9- Dispunha o artigo 54º, alínea a), da Constituição, texto primitivo, que incumbia ao Estado assegurar as condições de trabalho, retribuição e repouso a que os trabalhadores têm direito, nomeadamente o estabelecimento e a actualização do salário mínimo nacional, bem como do salário máximo, tendo em conta, entre outros factores, as necessidades dos trabalhadores, o aumento do custo de vida, o nível de desenvolvimento das forças produtivas, as exigências da estabilidade económica e financeira e a acumulação para o desenvolvimento.
Após a revisão introduzida pela Lei Constitucional nº 1/82, de 30 de Setembro, o novo artigo 60º (que reuniu em si, e com alterações, os preceitos inicialmente contidos nos artigos 53º e 54º) veio, no seu nº 2, alínea a), exprimir, em termos semelhantes, a gama de incumbências estaduais anteriormente constante do artigo 54º, alínea a), com a diferença de agora já ali se não fazer qualquer referência ao dever estadual de fixar e actualizar o salário máximo nacional.
De certo modo, consagrou-se constitucionalmente uma prática que, embora ilegítima face ao texto inicial da Constituição, vinha a ser adoptada por sucessivos governos: a de se deixar de fixar, ano a ano, o salário máximo nacional.

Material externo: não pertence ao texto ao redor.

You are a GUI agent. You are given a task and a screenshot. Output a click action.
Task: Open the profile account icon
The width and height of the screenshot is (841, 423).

Na verdade, se nos primeiros tempos da vigência da Constituição de 1976 aquele dever, constante do artigo 54º, alínea a), foi acatado (cf., designadamente, os Decretos-Leis nº 49-B/77, de 12 de Fevereiro, e nº 113/78, de 29 de Maio, que, sucessivamente, actualizaram tanto o salário máximo como o salário mínimo nacional), a partir de 1979, os diplomas emitidos pelo Governo nesta matéria apenas curaram de pôr em dia o salário mínimo nacional.

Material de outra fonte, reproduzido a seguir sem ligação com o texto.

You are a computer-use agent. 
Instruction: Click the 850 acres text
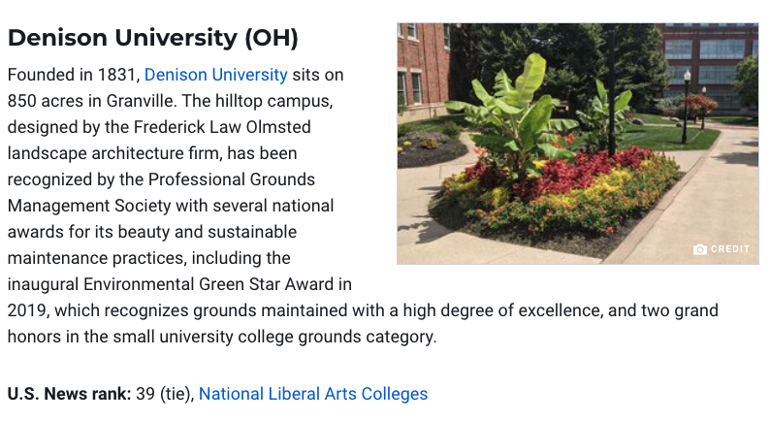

A Constituição, na sua nova textualidade, guarda, pois, a este respeito, completo silêncio, em consequência de haver sido retirada, de acordo, aliás, com o projecto da AD, a referência ao dever de definir e actualizar um tecto salarial máximo (Diário da Assembleia da República, II Legislatura, 2.a sessão legislativa, 1.a série, nº 108, de 25 de Junho de 1982, p. 4458).
Qual o significado desta supressão? Consequência ela que ao legislador ordinário, em geral ou em particular, esteja vedada a fixação de limites salariais máximos?

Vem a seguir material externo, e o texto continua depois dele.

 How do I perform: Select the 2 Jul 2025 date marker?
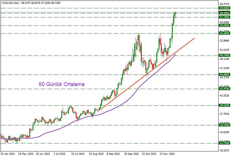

10- No artigo 54º, alínea a), da Constituição, texto de 1976, assinalava-se ao Estado, no caso representado pelos órgãos legislativos competentes, uma dupla tarefa de ordem normativa, consistente no estabelecimento e actualização, quer do salário mínimo, quer do salário máximo nacional.
O Estado, constitucionalmente obrigado a legislar em tal domínio, caso não cumprisse a respectiva imposição legiferante, ou só em parte lhe desse satisfação, daria causa, nos termos do artigo 279-0 do texto inicial da Constituição, a uma situação de inconstitucionalidade por omissão.
Por outro lado, e dados os termos em que se constitui a relação jurídica de emprego público, o que implica a assunção livre da mesma e do respectivo regime por parte dos funcionários e agentes do Estado, nenhuma censura pode merecer, numa perspectiva de constitucionalidade, uma norma daquela espécie.
Por conseguinte, o nº 3 do artigo 13º do Decreto-Lei nº 43/76, na redacção do artigo único do Decreto-Lei nº 93/83, que veio estabelecer que, nos casos em que a acumulação da pensão do deficiente das Forças Armadas com o vencimento correspondente ao novo cargo público exercido exceder o vencimento de Ministro, a parte em excesso reverterá para a Caixa Geral de Aposentações, não viola o artigo 60º, nº 2, alínea a), da Constituição (que nada tem a ver com a matéria) nem qualquer outro dispositivo ou princípio constitucional.
V- Conclusão
Pelos motivos expostos, não se declara a inconstitucionalidade da norma do nº 3 do artigo 13º do Decreto-Lei nº 43/76, de 20 de Janeiro, na redacção dada pelo artigo único do Decreto-Lei nº 93/83, de 17 de Fevereiro.
Lisboa 25 de Fevereiro de 1986. — Raul Mateus — José Manuel Cardoso da Costa — António Luís Correia da Costa Mesquita — José Magalhães Godinho — Mário Afonso — Vital Moreira — Messias Bento — Antero Alves Monteiro Dinis — José Martins da Fonseca — Mário de Brito — Armando Manuel Marques Guedes.